[Pixel coordinate grounding data]

******************************

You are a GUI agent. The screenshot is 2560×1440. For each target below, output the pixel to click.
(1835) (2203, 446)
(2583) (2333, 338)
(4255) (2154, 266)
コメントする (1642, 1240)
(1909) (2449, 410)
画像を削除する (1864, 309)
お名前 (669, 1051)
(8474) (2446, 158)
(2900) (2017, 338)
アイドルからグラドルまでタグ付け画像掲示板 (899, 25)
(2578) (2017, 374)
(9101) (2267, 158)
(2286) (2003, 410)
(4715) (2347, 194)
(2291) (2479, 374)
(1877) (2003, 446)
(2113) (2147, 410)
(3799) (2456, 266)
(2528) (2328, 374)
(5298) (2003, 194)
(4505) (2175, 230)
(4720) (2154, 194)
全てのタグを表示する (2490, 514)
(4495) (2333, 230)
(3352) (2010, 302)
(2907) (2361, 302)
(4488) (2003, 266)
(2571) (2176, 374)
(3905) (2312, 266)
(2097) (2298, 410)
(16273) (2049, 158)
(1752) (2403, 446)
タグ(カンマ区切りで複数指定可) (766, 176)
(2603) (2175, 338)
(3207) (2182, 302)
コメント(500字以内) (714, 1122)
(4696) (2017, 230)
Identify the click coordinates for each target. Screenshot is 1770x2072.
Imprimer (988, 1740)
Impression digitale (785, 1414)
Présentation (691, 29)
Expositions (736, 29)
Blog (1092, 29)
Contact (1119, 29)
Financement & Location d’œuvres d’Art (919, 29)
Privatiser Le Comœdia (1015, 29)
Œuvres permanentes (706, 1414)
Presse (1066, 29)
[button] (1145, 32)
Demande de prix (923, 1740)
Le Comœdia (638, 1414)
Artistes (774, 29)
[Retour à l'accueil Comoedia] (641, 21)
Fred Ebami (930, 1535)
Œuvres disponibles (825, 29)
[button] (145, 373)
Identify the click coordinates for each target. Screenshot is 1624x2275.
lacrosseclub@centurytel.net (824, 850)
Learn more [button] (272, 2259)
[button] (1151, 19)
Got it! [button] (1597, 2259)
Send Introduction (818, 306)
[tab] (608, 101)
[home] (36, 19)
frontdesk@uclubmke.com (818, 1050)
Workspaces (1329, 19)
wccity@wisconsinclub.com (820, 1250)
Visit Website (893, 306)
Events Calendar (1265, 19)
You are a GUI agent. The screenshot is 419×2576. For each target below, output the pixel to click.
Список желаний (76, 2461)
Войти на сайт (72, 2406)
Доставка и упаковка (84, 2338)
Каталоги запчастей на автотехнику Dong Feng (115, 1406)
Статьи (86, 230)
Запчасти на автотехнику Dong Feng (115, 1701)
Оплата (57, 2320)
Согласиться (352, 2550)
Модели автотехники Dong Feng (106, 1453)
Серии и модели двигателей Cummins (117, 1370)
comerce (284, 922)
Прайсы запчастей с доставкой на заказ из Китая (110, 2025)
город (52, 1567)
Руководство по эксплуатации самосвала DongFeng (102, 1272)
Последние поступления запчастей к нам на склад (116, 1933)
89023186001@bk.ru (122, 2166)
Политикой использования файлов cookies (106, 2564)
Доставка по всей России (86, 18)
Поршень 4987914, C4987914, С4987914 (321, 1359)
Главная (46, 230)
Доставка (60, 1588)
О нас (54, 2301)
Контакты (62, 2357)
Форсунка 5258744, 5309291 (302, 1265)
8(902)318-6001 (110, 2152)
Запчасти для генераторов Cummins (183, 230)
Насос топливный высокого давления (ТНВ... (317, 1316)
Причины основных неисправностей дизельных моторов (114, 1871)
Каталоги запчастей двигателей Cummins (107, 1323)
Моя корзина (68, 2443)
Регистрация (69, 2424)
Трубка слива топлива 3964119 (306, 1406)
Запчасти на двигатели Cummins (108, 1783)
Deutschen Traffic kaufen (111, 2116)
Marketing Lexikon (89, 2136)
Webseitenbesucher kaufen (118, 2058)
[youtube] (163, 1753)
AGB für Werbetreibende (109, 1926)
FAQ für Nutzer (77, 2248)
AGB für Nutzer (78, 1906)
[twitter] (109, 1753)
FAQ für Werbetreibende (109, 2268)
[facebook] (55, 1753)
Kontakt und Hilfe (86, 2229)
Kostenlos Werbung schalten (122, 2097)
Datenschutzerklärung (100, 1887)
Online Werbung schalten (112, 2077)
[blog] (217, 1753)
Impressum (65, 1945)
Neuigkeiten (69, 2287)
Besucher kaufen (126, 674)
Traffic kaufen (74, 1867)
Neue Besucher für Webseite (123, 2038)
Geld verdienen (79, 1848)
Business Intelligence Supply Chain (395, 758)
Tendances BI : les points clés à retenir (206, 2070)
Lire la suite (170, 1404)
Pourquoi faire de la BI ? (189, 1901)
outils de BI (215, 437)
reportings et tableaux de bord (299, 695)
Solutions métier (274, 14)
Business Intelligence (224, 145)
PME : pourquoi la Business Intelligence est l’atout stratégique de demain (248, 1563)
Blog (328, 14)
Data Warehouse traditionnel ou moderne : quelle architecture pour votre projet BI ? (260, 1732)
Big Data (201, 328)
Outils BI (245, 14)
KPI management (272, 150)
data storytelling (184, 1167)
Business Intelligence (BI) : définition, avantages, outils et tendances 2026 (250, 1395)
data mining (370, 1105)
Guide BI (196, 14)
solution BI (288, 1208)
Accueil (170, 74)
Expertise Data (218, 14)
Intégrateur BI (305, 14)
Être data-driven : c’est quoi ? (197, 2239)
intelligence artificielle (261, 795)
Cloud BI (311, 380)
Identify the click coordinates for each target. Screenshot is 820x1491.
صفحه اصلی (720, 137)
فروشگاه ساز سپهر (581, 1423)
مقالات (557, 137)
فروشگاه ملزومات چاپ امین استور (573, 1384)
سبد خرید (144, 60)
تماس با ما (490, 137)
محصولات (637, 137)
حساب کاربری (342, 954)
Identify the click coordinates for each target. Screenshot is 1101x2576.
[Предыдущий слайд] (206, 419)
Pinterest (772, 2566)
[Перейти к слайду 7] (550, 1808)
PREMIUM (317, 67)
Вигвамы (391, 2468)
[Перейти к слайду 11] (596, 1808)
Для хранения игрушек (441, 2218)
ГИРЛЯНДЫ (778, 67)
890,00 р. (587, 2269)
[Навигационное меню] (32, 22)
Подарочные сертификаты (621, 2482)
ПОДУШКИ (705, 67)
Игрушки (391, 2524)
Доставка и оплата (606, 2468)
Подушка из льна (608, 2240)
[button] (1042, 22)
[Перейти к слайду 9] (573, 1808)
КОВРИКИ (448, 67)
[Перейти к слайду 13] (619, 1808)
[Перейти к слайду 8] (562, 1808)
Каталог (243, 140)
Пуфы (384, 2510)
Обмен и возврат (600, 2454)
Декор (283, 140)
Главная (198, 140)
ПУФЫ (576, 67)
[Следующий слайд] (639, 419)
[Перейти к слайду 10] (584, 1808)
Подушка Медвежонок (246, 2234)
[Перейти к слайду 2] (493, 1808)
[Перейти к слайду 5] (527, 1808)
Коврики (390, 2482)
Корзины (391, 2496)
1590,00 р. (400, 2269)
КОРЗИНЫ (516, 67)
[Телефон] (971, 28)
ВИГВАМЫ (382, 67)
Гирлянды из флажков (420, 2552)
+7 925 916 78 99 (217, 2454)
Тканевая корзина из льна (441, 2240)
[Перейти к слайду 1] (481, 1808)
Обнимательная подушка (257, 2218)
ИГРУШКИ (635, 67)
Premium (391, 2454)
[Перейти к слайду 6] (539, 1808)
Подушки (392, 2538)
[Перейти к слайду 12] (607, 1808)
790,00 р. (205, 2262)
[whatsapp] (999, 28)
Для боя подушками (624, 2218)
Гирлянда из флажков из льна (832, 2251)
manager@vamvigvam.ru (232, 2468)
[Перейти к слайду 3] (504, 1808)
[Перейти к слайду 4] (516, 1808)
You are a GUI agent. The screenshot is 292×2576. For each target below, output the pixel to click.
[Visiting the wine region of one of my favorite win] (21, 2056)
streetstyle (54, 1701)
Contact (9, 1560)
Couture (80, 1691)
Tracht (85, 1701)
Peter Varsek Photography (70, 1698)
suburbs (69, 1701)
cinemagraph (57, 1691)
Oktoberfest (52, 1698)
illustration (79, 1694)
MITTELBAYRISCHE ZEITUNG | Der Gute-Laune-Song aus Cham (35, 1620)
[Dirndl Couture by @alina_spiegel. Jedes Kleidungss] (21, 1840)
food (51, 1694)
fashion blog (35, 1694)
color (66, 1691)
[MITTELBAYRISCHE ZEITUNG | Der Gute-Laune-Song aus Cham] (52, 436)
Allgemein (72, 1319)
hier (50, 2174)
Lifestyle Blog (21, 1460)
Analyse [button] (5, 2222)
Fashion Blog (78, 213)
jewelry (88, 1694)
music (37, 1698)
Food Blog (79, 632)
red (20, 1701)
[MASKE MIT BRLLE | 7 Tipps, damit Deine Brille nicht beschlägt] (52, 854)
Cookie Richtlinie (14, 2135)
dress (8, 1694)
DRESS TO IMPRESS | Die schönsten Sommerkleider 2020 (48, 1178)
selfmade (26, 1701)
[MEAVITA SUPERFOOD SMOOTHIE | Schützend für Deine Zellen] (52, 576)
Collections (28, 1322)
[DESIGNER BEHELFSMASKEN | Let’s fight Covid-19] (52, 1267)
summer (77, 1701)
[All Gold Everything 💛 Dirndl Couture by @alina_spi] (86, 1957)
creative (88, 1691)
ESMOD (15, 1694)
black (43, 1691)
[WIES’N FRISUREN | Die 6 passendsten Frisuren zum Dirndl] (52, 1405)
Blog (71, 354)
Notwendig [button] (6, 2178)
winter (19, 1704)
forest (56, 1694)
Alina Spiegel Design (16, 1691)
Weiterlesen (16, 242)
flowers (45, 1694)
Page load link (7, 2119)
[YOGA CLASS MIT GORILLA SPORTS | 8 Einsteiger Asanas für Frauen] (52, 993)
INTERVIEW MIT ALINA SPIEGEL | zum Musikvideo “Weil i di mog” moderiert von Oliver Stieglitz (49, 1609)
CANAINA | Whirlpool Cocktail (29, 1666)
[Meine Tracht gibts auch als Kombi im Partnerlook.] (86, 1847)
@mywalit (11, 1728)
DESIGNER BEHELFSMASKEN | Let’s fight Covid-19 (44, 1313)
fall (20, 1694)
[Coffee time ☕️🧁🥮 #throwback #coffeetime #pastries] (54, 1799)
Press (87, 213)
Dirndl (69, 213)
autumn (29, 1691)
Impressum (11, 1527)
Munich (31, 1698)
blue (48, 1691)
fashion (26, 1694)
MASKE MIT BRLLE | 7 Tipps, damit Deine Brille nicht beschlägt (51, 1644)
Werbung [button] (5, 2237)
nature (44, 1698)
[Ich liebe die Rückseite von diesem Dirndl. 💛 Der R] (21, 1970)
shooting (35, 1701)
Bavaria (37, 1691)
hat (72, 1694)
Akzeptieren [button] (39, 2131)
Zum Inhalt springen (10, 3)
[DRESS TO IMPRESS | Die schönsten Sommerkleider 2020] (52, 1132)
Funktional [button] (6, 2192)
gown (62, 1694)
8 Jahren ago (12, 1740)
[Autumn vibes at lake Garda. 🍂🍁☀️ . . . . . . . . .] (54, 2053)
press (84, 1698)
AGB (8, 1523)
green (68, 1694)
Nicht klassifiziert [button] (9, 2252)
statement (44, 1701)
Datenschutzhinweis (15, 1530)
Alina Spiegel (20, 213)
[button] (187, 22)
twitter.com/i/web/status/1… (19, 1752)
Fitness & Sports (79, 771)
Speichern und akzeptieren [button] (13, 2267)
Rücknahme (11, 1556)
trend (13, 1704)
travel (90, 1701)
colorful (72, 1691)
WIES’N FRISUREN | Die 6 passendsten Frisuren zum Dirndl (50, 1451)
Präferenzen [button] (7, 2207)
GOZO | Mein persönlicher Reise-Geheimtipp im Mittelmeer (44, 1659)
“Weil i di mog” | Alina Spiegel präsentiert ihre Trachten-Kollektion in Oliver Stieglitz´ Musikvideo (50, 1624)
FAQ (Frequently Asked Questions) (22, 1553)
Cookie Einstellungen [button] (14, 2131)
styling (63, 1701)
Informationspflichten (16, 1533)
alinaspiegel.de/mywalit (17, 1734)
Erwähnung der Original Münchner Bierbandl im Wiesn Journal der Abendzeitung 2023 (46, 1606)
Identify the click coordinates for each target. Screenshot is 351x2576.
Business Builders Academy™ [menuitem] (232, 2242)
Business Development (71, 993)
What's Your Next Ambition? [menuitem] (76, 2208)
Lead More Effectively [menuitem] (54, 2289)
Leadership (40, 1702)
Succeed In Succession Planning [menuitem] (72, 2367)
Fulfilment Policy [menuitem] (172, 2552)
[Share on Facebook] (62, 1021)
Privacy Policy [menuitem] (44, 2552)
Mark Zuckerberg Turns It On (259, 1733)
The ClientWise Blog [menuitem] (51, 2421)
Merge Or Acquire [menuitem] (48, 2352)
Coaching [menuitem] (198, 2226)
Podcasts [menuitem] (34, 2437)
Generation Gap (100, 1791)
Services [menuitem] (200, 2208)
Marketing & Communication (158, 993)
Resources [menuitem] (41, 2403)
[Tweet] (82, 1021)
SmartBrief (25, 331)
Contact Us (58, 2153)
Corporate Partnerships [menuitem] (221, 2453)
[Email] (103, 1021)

******************************

_Exercise aim_:
Among the entries, how many lines hold the string "Couture"? Answer with a bare number.

_Answer box_:
3